In bone, mitochondrial components are abundantly detected in the extracellular matrix, suggesting active secretion and functional roles beyond bioenergetics. We identified that mature osteoblasts directly release mitochondria and mitochondrial-derived vesicles (MDVs), which promote the differentiation and maturation of osteoprogenitors. Using Col1a1-Cre; mito-GFP reporter mice, in which GFP is specifically expressed in osteoblast mitochondria, we demonstrated that osteogenic induction stimulates mitochondrial fragmentation and donut formation, followed by extracellular secretion via CD38/cADPR signaling. Importantly, supplementation with secreted mitochondria or MDVs, as well as enhancing mitochondrial fission through Opa1 knockdown, Fis1 overexpression, or bongkrekic acid treatment, accelerated osteoblast maturation, whereas mitochondrial fusion promotion impaired bone formation. These findings suggest that mitochondrial morphology in mature osteoblasts is adapted for extracellular secretion, and secreted mitochondria and MDVs are critical promoters of bone formation.

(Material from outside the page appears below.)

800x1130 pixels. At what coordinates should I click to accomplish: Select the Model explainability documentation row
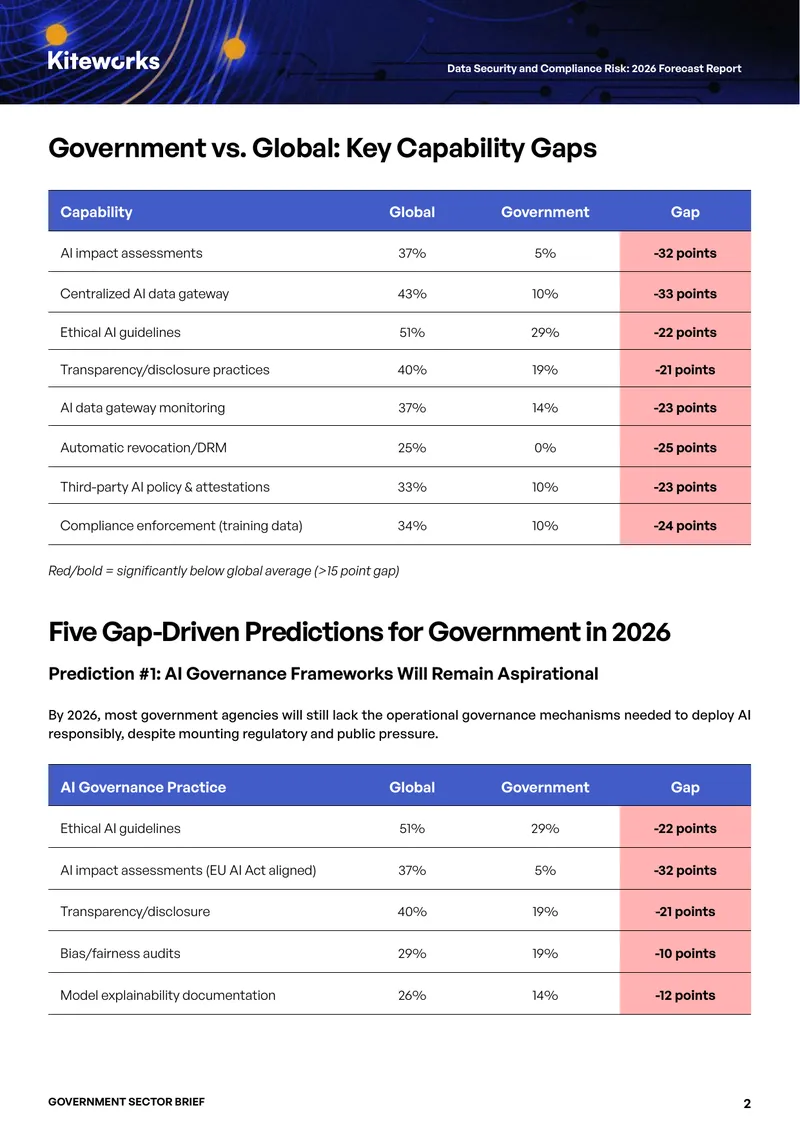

In skeletal muscle, mitochondria-associated antioxidant enzymes, particularly peroxiredoxins (PRDX3 and PRDX5), are emerging as key regulators of myogenesis and muscle homeostasis. We found that loss of PRDX5 impaired mitochondrial function and transport, reduced Rhot1 and Trak1 expression, and caused defective nuclear spreading, leading to clustered myonuclei. In vivo, Prdx5-/- mice exhibited diminished mitochondrial potential, exercise intolerance, and impaired regeneration. Moreover, dual deficiency of PRDX3 and PRDX5 in Prdx3-/-; Prdx5-/- mice accelerated muscle aging, characterized by early reductions in muscle mass and strength, along with increased oxidative stress–induced atrophy. Therefore, enhancing PRDX activity may represent a therapeutic strategy against age-related muscle degeneration.
Together, our findings uncover unprecedented roles of mitochondria in bone and muscle: as extracellular mediators of osteogenesis and as regulators of nuclear organization and aging in skeletal muscle. These results highlight mitochondria as multifaceted players in tissue regeneration, extending well beyond their canonical role in energy production.